O secretário de Defesa dos Estados Unidos, Pete Hegseth, foi recebido por manifestantes ao se preparar para depor perante a Comissão de Serviços Armados da Câmara, em 29 de abril. A audiência, que abordou a estratégia de segurança nacional, gerou polêmica após Hegseth não apresentar provas concretas sobre uma suposta ameaça iminente do Irã.

Durante o depoimento, Hegseth foi questionado por parlamentares sobre as evidências que justificariam uma postura mais agressiva contra o governo iraniano.

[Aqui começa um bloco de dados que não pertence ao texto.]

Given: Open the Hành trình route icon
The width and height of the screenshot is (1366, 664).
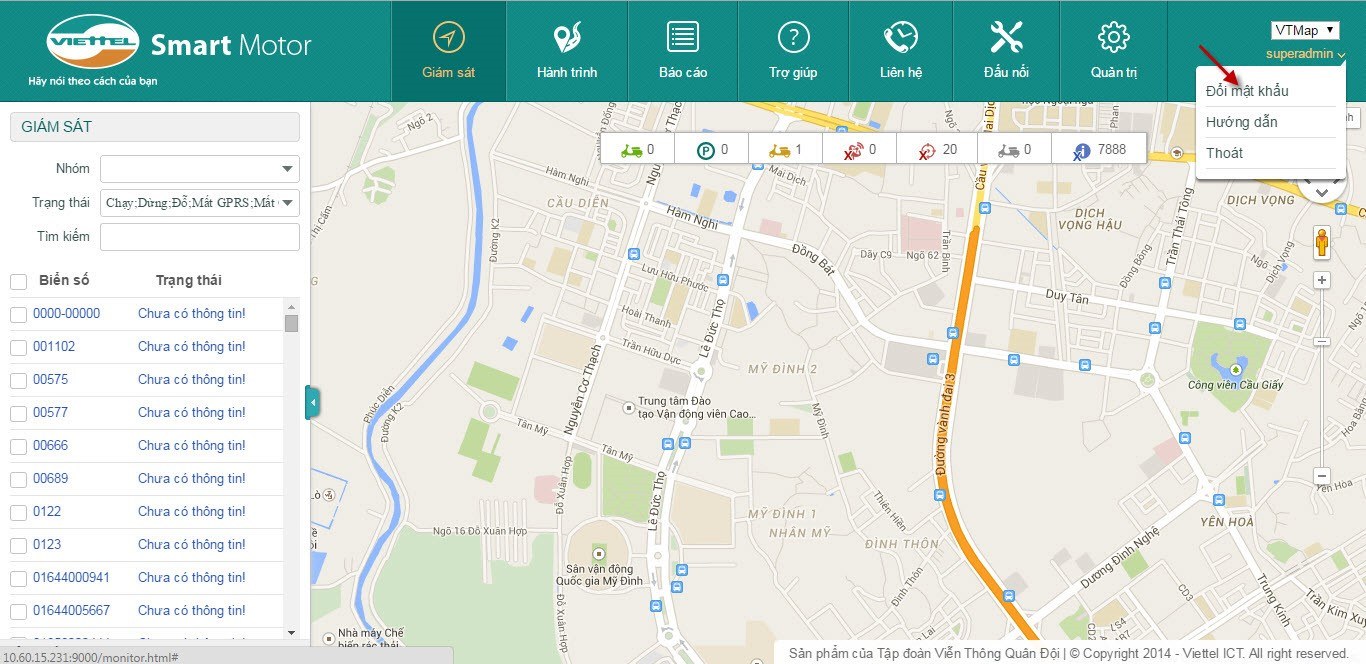Looking at the screenshot, I should 567,38.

No entanto, o secretário não conseguiu detalhar ameaças específicas ou dados que sustentassem suas afirmações, o que levou a críticas de opositores e especialistas.

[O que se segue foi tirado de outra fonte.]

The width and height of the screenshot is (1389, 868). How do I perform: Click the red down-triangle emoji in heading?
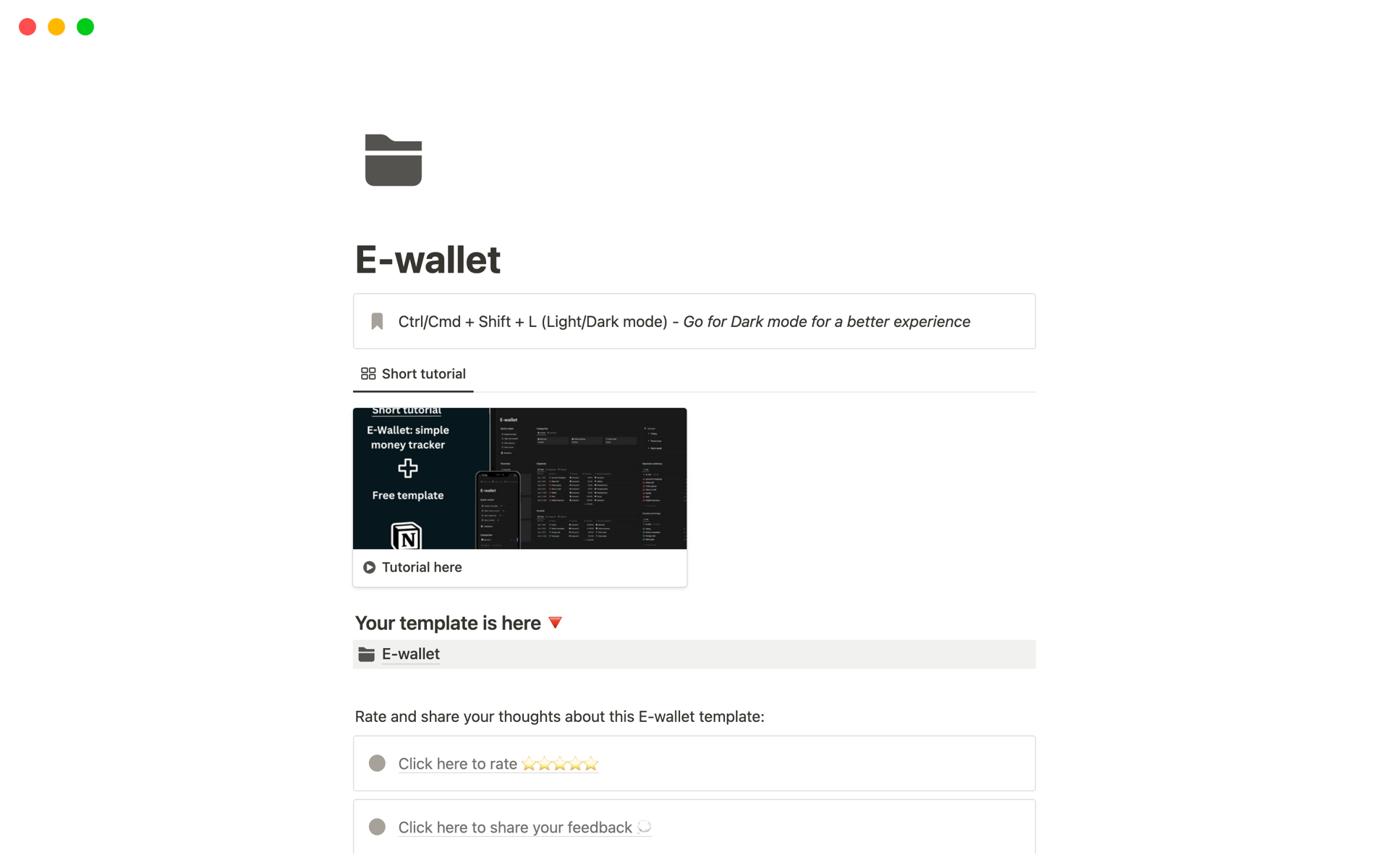pos(555,623)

O deputado Adam Smith, membro sênior do Partido Democrata, afirmou que "as alegações sem fundamentação enfraquecem a credibilidade dos Estados Unidos no cenário internacional". Já o deputado Mike Rogers, do Partido Republicano, defendeu a necessidade de uma postura firme, mas reconheceu que "a falta de transparência gera desconfiança".

A ausência de provas concretas também foi alvo de protestos externos. Manifestantes reunidos em frente ao Capitólio carregavam cartazes com mensagens como "Sem guerra com o Irã" e "Provas, não especulações", reforçando o clima de insatisfação com a política externa atual.

Especialistas em relações internacionais destacaram que a situação pode agravar tensões regionais, especialmente em um momento em que o Oriente Médio já enfrenta instabilidade devido a conflitos em Gaza e no Iêmen. Analistas alertam que a falta de clareza nas estratégias de defesa pode levar a decisões precipitadas e consequências imprevisíveis.

O governo, por sua vez, não se pronunciou oficialmente sobre as críticas, limitando-se a reafirmar que "as ações estão alinhadas com os interesses de segurança nacional". A audiência, no entanto, deixou dúvidas sobre a capacidade do Executivo de justificar suas políticas com base em fatos.